Updated on: Friday, February 04, 2011
Primary school teachers in this coastal district of Kendrapara will be shortly issued identity cards in an effort to stop the large-scale practice of 'proxy' teaching.
The identity card scheme aims at preventing genuine teachers of government-run primary schools in this district from engaging other persons, or proxies, to do the teaching on their behalf in their absence.
"The district administration has no other way than issue identity cards for the government teachers as the problem is spiralling out of control," Kendrapara collector Dhananjaya Das said.
Das said the ID scheme, which would roll out tentatively by February 15, was being funded by Sarva Sikhya Abhijana (SSA) and that any teacher found indulging in the practice would face disciplinary action.
In the first phase, about 1,880 primary schools would come under the scheme covering nearly 5,000 primary teachers.

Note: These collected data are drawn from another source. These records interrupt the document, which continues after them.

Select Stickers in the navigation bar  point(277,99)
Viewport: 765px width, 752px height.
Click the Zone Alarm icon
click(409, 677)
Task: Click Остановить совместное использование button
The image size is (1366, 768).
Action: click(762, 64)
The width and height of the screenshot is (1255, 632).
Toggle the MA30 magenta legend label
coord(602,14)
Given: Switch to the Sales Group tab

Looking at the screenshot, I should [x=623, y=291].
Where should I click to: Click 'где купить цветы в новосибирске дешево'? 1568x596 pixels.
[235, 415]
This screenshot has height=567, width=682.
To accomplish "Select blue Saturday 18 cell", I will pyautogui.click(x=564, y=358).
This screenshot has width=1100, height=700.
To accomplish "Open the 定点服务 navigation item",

The next phase will see more teachers from upper primary schools coming under the ID card net, Das said.
Sanatan Mallick, the district project coordinator of the SSA, said teachers officiating on deputation as block resource centre coordinators and centre resource cluster coordinators under the SSA would also be covered by the scheme.
District inspector of school, Gobinda Chandra Pati, said that surprise checks conducted sometime back had revealed that the practice had been going on for a considerable time and complaints from parents had been pouring in regularly from
many parts of the district.
Educated unemployed youths having some qualifications and expertise mostly act as proxies for the regular teachers and they disappear during the first week of every month when the salaries are drawn and routine official inspections take
place.
Once the routine checks are conducted, they are back as ‘proxy’ teachers earning any amount between Rs 500 and Rs 1,500 depending on the benevolence of the ‘employer’.
"The irony is that the illegal practice goes on right under the nose of local mass education department authorities," Das said.
The practice is most pronounced, according to mass education department sources, in remote and inaccessible seaside pockets of Rajnagar and Mahakalpada Tehsils.